Various studies are trying to create more useful tool for the early detection of CAN in patients with T1DM [37, 38]. Jovarka et al. [38] have analysed if a new HRV complexity measure, the Point Correlation Dimension (PD2i), could provide diagnostic information regarding early subclinical autonomic dysfunction in T1DM. The R-R intervals were measured over 1 h with a telemetric ECG system.
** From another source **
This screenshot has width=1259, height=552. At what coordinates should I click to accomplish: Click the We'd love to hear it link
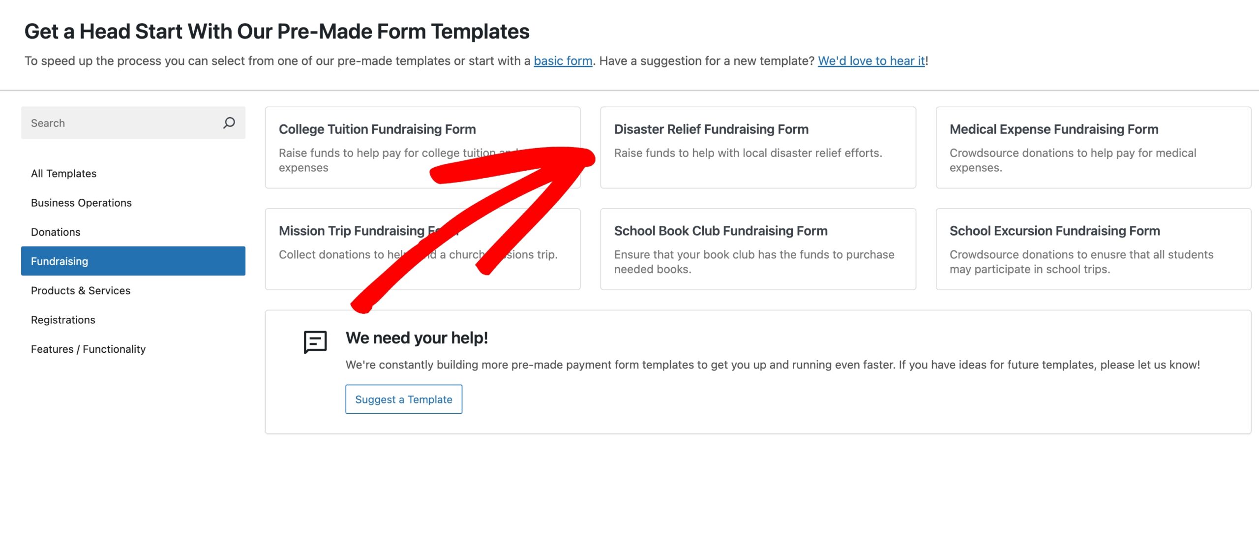pos(871,61)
They have found that PD2i was able to detect ANS dysfunction with p?=?0.0006, similar to the best discriminating MSE scale, with p?=?0.0002.
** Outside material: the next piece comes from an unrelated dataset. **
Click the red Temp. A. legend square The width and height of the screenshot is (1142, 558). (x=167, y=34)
So, the significance of CAN has not been fully appreciated and remains among the least understood and least frequently diagnosed diabetes complications, despite its significant negative impact on survival and quality of life [2]. According ADA recommendations [39], diagnostic tests of CAN should be performed for T1DM: 5 years after the diagnosis; before planning a program of moderate-to-high-intensity physical exercise; with a history of poor glycaemic control, high cardiovascular risk and microangiopathic complications.

One of the weaknesses of our case control study is a narrow range of T1DM duration (more than 9 years). We intend to evaluate CAN among T1DM with disease duration more than 5 years or even from the diabetes onset. The other weakness is that HRV was evaluated from a short length of recording (5 min.). Another weak point – we had only one HbA1c measurement not reflecting longstanding glycaemic control. The major strength of our study is the young T1DM population without concomitant medications and comorbidities interfering results of tests, homogeneous according diabetes duration. The study used various parameters of time and frequency domains analysis for the analysis of HRV.